DKI Jakarta – Head of Investment Information Mirae Asset Martha Christina memproyeksikan Skala Harga Saham Gabungan (IHSG) akan berada di rentang 6.800 sampai 7.100 pada kuartal II 2025.
Menurutnya, saham sektor perbankan dan juga komoditas masih akan menopang pergerakan IHSG pada kuartal II 2025.
"Sampai Juni 2025 saya rasa level 6.800 sampai 7.100. Kita lihat bilangan target 6.900 itu masih make sense sampai kuartal II-2025," ujar Martha di dalam sela Industri Media Day: May 2025 ke Jakarta, Kamis.
Martha menjelaskan tensi peperangan dagang global utamanya kebijakan tarif impor oleh Amerika Serikat (AS) akan cenderung moderat ke depan atau bukan seagresif ketika penetapan awal.
Pada akhir pekan lalu, delegasi Amerika Serikat dengan China telah lama bertemu di dalam Geneva, Swiss, yang menghasilkan kembali kesepakatan tarif bahwa Amerika Serikat menurunkan tarif impor China dari 145 persen menjadi 30 persen dan juga China menurunkan tarif impor Amerika Serikat dari 125 persen berubah menjadi 10 persen
"Tarif rasanya sudah ada bukan terlalu banyak hal baru yang tersebut mungkin saja ditunggu oleh market, paling tinggal finalisasinya seperti apa. Mungkin yang akan lebih banyak dinantikan memang benar yang mana besar-besar antara Negeri Paman Sam serupa China," ujar Martha.

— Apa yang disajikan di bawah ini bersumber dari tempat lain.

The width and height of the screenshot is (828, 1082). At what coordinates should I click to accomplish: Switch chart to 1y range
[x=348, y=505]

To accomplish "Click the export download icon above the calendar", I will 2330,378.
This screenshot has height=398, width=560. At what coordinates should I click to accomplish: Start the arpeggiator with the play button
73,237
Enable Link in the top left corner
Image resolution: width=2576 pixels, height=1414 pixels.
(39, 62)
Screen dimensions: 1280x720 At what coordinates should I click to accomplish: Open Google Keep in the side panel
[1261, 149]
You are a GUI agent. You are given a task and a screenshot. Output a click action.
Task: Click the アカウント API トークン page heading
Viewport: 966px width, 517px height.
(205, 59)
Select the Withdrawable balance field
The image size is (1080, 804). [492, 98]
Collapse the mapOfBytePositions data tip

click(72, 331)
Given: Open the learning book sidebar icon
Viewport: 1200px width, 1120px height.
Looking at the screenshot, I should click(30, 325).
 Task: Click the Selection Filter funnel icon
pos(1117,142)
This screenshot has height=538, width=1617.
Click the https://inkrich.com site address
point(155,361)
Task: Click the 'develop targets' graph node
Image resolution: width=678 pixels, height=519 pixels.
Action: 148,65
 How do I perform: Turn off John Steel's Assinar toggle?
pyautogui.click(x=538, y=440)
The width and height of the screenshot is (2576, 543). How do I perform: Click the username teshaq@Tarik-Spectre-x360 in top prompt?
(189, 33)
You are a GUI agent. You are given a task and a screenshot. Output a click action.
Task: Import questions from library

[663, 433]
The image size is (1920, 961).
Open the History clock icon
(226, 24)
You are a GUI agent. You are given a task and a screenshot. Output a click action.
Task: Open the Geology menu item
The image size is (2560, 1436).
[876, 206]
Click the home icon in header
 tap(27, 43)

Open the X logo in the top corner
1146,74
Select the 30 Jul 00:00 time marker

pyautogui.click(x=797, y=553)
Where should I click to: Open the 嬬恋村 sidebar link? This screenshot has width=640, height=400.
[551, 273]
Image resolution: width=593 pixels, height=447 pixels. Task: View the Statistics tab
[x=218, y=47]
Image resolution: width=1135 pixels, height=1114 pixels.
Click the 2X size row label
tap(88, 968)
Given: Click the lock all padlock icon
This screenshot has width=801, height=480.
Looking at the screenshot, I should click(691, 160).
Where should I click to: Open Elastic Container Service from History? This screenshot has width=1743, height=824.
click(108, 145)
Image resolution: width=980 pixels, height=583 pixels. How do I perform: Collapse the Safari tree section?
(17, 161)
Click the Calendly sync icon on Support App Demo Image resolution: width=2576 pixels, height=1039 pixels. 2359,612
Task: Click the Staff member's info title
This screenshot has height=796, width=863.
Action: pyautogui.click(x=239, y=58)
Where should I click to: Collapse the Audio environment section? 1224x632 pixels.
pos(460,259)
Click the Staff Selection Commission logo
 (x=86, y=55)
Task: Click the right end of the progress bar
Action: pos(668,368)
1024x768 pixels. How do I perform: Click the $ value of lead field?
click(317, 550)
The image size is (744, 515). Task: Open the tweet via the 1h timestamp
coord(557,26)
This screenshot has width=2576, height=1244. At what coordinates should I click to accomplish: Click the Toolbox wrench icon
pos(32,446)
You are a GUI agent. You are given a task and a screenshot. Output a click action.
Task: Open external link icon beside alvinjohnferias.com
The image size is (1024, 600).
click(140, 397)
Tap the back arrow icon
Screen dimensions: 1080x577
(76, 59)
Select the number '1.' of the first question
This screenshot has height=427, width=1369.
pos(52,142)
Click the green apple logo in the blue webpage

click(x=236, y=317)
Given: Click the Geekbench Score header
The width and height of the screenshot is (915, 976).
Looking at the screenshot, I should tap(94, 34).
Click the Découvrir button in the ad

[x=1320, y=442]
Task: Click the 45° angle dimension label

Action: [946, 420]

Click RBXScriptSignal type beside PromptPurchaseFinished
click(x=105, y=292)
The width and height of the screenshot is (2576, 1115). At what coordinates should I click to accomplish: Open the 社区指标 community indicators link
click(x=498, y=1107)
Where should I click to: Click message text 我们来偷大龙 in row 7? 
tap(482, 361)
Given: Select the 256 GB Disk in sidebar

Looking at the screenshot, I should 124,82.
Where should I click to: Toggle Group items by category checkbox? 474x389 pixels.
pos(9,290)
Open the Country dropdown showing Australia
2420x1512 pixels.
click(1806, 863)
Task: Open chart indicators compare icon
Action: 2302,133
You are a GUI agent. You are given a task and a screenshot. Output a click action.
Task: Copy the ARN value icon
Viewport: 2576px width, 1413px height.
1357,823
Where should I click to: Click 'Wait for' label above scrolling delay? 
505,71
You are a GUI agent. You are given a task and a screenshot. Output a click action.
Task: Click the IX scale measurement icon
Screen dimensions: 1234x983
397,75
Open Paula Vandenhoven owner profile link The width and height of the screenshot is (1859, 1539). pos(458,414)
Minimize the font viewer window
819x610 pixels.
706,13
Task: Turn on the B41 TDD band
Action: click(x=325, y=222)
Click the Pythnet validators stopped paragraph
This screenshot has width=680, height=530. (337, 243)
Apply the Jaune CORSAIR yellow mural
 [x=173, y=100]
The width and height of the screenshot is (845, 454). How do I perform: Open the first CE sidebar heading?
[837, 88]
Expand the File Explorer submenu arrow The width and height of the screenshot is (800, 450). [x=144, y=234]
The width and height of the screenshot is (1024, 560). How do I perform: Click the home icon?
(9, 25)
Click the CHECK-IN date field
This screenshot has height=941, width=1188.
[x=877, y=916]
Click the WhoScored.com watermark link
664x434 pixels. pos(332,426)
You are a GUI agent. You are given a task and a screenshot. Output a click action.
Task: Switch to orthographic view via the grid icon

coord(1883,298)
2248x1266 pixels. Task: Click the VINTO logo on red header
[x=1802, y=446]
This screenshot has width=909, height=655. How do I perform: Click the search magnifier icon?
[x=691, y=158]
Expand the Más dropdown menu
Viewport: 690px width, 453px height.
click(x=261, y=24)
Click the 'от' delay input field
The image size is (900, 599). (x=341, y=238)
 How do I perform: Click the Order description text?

Terkait arah kebijakan The Fed, ia memproyeksikan bank sentral Amerika Serikat baru akan menurunkan tingkat suku bunga acuannya pada kuartal IV 2025 berjumlah 2 sampai 3 kali dengan besaran sekitar 50 sampai 75 basis poin.
Proyeksi sikap The Fed itu seiring sudah melandainya tingkat naiknya harga AS, ditambah mulai meredanya tensi konflik dagang antara Negeri Paman Sam kemudian negara-negara mitra dagang.
"Paling cepat (cut rate) mungkin sekitar bulan September atau Oktober," ujar Martha.
Dari pada negeri, ia mengatakan pertumbuhan ekonomi nasional masih akan melanjutkan perlambatan pada kuartal II 2025, dari sebelumnya yang tersebut telah lama melambat pada kuartal I 2025, meskipun ada kesempatan Ramadhan kemudian libur Lebaran.
"Kecuali, mungkin saja (ada) hal-hal yang mana kita tiada ekspektasi, entah itu kebijakan pemerintah yang baru atau apa, itu yang kemungkinan besar bisa saja pada luar mengancam tempat market ketika ini," ujar Martha.
Data penutupan perdagangan sesi I pada Kamis (15/5/2025), IHSG tercatat menguat 79,06 poin atau 1,13 persen ke sikap 7.058,94, sedangkan indeks LQ45 naik 11,34 poin atau 1,44 persen ke sikap 798,42.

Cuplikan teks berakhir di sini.